• [TASK DATA]

★ ★ ★

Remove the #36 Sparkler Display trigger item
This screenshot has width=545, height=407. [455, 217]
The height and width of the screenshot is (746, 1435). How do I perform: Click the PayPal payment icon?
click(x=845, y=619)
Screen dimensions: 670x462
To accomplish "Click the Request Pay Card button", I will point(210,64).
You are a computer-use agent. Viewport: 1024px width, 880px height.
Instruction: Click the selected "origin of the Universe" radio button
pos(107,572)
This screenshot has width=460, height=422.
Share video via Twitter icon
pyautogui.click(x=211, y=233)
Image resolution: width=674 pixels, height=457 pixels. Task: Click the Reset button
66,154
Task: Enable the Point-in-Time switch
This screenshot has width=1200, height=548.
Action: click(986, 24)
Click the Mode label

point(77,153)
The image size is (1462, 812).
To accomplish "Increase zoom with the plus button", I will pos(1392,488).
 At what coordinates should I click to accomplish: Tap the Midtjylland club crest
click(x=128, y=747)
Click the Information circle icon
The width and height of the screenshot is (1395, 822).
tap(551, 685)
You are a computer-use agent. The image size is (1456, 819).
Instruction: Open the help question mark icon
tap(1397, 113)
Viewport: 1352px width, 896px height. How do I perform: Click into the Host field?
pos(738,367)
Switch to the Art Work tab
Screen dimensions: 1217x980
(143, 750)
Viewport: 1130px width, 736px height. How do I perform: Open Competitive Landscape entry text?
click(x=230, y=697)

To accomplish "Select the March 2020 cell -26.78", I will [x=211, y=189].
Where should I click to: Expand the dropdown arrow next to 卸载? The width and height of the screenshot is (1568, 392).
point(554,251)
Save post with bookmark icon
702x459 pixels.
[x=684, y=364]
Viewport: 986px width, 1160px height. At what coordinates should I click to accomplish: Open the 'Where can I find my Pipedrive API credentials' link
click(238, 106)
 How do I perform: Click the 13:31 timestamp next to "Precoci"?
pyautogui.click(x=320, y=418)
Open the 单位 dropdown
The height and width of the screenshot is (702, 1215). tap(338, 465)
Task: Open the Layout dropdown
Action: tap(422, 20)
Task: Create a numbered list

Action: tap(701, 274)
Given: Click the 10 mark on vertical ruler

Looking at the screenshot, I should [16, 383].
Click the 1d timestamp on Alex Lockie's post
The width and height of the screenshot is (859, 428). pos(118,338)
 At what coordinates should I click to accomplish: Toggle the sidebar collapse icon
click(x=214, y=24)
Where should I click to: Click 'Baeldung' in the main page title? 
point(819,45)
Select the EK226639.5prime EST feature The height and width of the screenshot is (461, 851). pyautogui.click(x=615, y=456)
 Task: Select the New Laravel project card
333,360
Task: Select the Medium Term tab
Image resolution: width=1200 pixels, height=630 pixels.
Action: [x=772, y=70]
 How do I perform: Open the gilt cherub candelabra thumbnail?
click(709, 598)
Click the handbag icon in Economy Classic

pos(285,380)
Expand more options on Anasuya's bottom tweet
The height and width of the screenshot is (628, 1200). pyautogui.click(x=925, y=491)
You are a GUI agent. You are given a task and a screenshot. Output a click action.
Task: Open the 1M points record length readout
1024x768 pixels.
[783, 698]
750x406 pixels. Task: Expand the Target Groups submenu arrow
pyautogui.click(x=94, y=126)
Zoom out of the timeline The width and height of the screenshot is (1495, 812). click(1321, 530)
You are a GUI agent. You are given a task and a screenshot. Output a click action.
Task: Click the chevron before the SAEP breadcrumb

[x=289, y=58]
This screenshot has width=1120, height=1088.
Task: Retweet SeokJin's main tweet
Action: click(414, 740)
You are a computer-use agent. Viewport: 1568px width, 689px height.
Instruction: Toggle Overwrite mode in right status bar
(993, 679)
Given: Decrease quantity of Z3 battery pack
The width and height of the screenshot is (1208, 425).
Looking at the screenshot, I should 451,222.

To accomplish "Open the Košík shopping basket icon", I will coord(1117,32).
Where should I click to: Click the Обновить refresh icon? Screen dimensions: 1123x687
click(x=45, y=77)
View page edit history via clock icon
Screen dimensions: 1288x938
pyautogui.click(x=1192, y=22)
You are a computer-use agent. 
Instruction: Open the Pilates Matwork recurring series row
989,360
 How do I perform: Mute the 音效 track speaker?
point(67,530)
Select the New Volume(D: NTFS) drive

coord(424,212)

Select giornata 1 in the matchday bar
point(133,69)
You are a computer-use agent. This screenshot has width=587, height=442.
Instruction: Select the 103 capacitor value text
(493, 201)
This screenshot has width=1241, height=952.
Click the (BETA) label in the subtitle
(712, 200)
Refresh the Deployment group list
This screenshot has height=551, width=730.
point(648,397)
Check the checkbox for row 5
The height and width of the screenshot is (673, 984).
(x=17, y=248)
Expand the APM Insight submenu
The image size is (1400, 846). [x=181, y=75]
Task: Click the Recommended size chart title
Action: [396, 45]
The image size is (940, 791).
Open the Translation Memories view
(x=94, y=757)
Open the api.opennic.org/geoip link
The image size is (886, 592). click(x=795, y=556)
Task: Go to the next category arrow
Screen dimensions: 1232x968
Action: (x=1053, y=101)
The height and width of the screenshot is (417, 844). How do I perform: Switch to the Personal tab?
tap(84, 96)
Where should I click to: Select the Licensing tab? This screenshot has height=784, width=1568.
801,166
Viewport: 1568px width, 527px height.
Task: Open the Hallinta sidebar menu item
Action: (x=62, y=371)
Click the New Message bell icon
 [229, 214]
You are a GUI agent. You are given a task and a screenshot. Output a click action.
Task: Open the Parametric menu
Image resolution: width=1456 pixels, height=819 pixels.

★ ★ ★

• [PROBLEM DESCRIPTION]
Render the data above as a numbered list, omitting blank lines.

• [WRITTEN RESPONSE]
1. Remove the #36 Sparkler Display trigger item
2. This screenshot has width=545, height=407. [455, 217]
3. The height and width of the screenshot is (746, 1435). How do I perform: Click the PayPal payment icon?
4. click(x=845, y=619)
5. Screen dimensions: 670x462
6. To accomplish "Click the Request Pay Card button", I will point(210,64).
7. You are a computer-use agent. Viewport: 1024px width, 880px height.
8. Instruction: Click the selected "origin of the Universe" radio button
9. pos(107,572)
10. This screenshot has width=460, height=422.
11. Share video via Twitter icon
12. pyautogui.click(x=211, y=233)
13. Image resolution: width=674 pixels, height=457 pixels. Task: Click the Reset button
14. 66,154
15. Task: Enable the Point-in-Time switch
16. This screenshot has width=1200, height=548.
17. Action: click(986, 24)
18. Click the Mode label
19. point(77,153)
20. The image size is (1462, 812).
21. To accomplish "Increase zoom with the plus button", I will pos(1392,488).
22.  At what coordinates should I click to accomplish: Tap the Midtjylland club crest
23. click(x=128, y=747)
24. Click the Information circle icon
25. The width and height of the screenshot is (1395, 822).
26. tap(551, 685)
27. You are a computer-use agent. The image size is (1456, 819).
28. Instruction: Open the help question mark icon
29. tap(1397, 113)
30. Viewport: 1352px width, 896px height. How do I perform: Click into the Host field?
31. pos(738,367)
32. Switch to the Art Work tab
33. Screen dimensions: 1217x980
34. (143, 750)
35. Viewport: 1130px width, 736px height. How do I perform: Open Competitive Landscape entry text?
36. click(x=230, y=697)
37. To accomplish "Select the March 2020 cell -26.78", I will [x=211, y=189].
38. Where should I click to: Expand the dropdown arrow next to 卸载? The width and height of the screenshot is (1568, 392).
39. point(554,251)
40. Save post with bookmark icon
41. 702x459 pixels.
42. [x=684, y=364]
43. Viewport: 986px width, 1160px height. At what coordinates should I click to accomplish: Open the 'Where can I find my Pipedrive API credentials' link
44. click(238, 106)
45.  How do I perform: Click the 13:31 timestamp next to "Precoci"?
46. pyautogui.click(x=320, y=418)
47. Open the 单位 dropdown
48. The height and width of the screenshot is (702, 1215). tap(338, 465)
49. Task: Open the Layout dropdown
50. Action: tap(422, 20)
51. Task: Create a numbered list
52. Action: tap(701, 274)
53. Given: Click the 10 mark on vertical ruler
54. Looking at the screenshot, I should [16, 383].
55. Click the 1d timestamp on Alex Lockie's post
56. The width and height of the screenshot is (859, 428). pos(118,338)
57.  At what coordinates should I click to accomplish: Toggle the sidebar collapse icon
58. click(x=214, y=24)
59. Where should I click to: Click 'Baeldung' in the main page title? 
60. point(819,45)
61. Select the EK226639.5prime EST feature The height and width of the screenshot is (461, 851). pyautogui.click(x=615, y=456)
62.  Task: Select the New Laravel project card
63. 333,360
64. Task: Select the Medium Term tab
65. Image resolution: width=1200 pixels, height=630 pixels.
66. Action: [x=772, y=70]
67.  How do I perform: Open the gilt cherub candelabra thumbnail?
68. click(709, 598)
69. Click the handbag icon in Economy Classic
70. pos(285,380)
71. Expand more options on Anasuya's bottom tweet
72. The height and width of the screenshot is (628, 1200). pyautogui.click(x=925, y=491)
73. You are a GUI agent. You are given a task and a screenshot. Output a click action.
74. Task: Open the 1M points record length readout
75. 1024x768 pixels.
76. [783, 698]
77. 750x406 pixels. Task: Expand the Target Groups submenu arrow
78. pyautogui.click(x=94, y=126)
79. Zoom out of the timeline The width and height of the screenshot is (1495, 812). click(1321, 530)
80. You are a GUI agent. You are given a task and a screenshot. Output a click action.
81. Task: Click the chevron before the SAEP breadcrumb
82. [x=289, y=58]
83. This screenshot has width=1120, height=1088.
84. Task: Retweet SeokJin's main tweet
85. Action: click(414, 740)
86. You are a computer-use agent. Viewport: 1568px width, 689px height.
87. Instruction: Toggle Overwrite mode in right status bar
88. (993, 679)
89. Given: Decrease quantity of Z3 battery pack
90. The width and height of the screenshot is (1208, 425).
91. Looking at the screenshot, I should 451,222.
92. To accomplish "Open the Košík shopping basket icon", I will coord(1117,32).
93. Where should I click to: Click the Обновить refresh icon? Screen dimensions: 1123x687
94. click(x=45, y=77)
95. View page edit history via clock icon
96. Screen dimensions: 1288x938
97. pyautogui.click(x=1192, y=22)
98. You are a computer-use agent. 
99. Instruction: Open the Pilates Matwork recurring series row
100. 989,360
101.  How do I perform: Mute the 音效 track speaker?
102. point(67,530)
103. Select the New Volume(D: NTFS) drive
104. coord(424,212)
105. Select giornata 1 in the matchday bar
106. point(133,69)
107. You are a computer-use agent. This screenshot has width=587, height=442.
108. Instruction: Select the 103 capacitor value text
109. (493, 201)
110. This screenshot has width=1241, height=952.
111. Click the (BETA) label in the subtitle
112. (712, 200)
113. Refresh the Deployment group list
114. This screenshot has height=551, width=730.
115. point(648,397)
116. Check the checkbox for row 5
117. The height and width of the screenshot is (673, 984).
118. (x=17, y=248)
119. Expand the APM Insight submenu
120. The image size is (1400, 846). [x=181, y=75]
121. Task: Click the Recommended size chart title
122. Action: [396, 45]
123. The image size is (940, 791).
124. Open the Translation Memories view
125. (x=94, y=757)
126. Open the api.opennic.org/geoip link
127. The image size is (886, 592). click(x=795, y=556)
128. Task: Go to the next category arrow
129. Screen dimensions: 1232x968
130. Action: (x=1053, y=101)
131. The height and width of the screenshot is (417, 844). How do I perform: Switch to the Personal tab?
132. tap(84, 96)
133. Where should I click to: Select the Licensing tab? This screenshot has height=784, width=1568.
134. 801,166
135. Viewport: 1568px width, 527px height.
136. Task: Open the Hallinta sidebar menu item
137. Action: (x=62, y=371)
138. Click the New Message bell icon
139.  [229, 214]
140. You are a GUI agent. You are given a task and a screenshot. Output a click action.
141. Task: Open the Parametric menu
142. Image resolution: width=1456 pixels, height=819 pixels.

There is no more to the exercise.